②将鉴定正确的重组质粒TAT/GFP/KDEL/pTAT-HA和TAT/54R/KDEL /pTAT-HA转化表达菌株BL21,用0.5μM IPTG诱导表达,表达产物采用Western blot法进行鉴定。并利用表达产物N-端所带的6×His-Tag融合标签,采用镍柱亲和层析和HPLC纯化目的蛋白,由于嵌合蛋白TAT/GFP/KDEL为可溶表达,纯化后的蛋白只需简单的透析、浓缩即可得到有活性的蛋白。

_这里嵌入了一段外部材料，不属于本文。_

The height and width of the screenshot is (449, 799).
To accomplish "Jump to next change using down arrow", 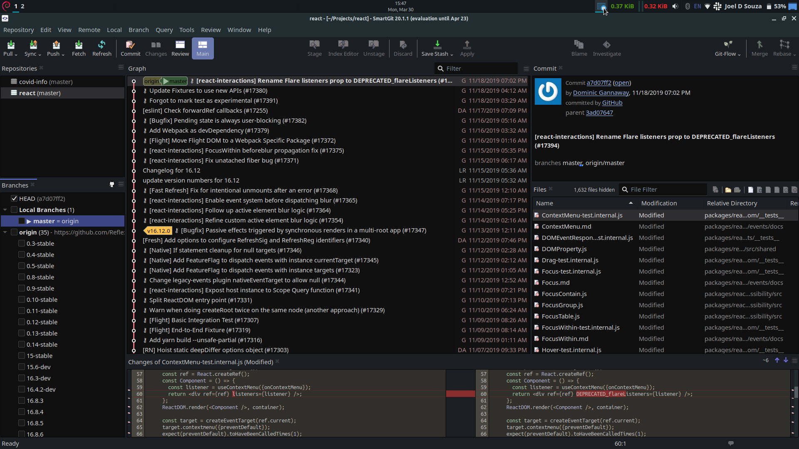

而嵌合蛋白TAT/54R/KDEL以包涵体形式表达,纯化后的蛋白需要联合采用稀释、透析和超滤的方法进行复性。
③体外实验,首先检测TAT/GFP/KDEL对MOLT-4细胞的穿膜能力和内质网定位情况以考察本课题设计方案的可行性,然后分别利用荧光显微镜和荧光酶标仪检测TAT/54R/KDEL对高表达CXCR4的MOLT-4细胞和不表达该受体的CNE2细胞的穿膜能力和靶向性,并利用激光共聚焦显微镜检测TAT/54R/KDEL的内质网定位情况。TAT/54R/KDEL的CXCR4表型敲除能力是其体外活性研究的重点,为此,我们首先采用流式细胞仪检测TAT/54R/KDEL对MOLT-4细胞膜表面CXCR4表达量的影响;然后利用趋化实验考察TAT/54R/KDEL对SDF-1诱导的MOLT-4细胞转移的抑制作用;最后通过Western blot实验进一步评价TAT/54R/KDEL对细胞表面CXCR4表型敲除的作用效果。此外,还利用台盼蓝排斥实验和MTT法检测了TAT/54R/KDEL的细胞毒性及其对细胞增殖的影响。
④将高表达CXCR4的小鼠乳腺癌细胞4T1,原位接种于BALB/c小鼠第2对乳房脂肪垫以建立小鼠乳腺癌转移模型,并利用该模型考察TAT/54R/KDEL对移植部位乳腺癌细胞生长和转移的抑制效应。进一步采用RT-PCR和流式细胞仪检测乳腺癌原发灶及转移灶的CXCR4和SDF-1表达量的变化,以探讨TAT/54R/KDEL对乳腺癌转移的抑制效应与其CXCR4表型敲除能力之间的相互关系,从而初步阐明TAT/54R/KDEL在体内的作用机制。
结果:
①以本室构建的GFP/pET-28a(+)和54R/pET-28a(+)为模板,PCR扩增出目的基因GFP/KDEL和54R/KDEL,并采用PCR、酶切和测序方法证实目的基因已正确地插入pTAT-HA载体。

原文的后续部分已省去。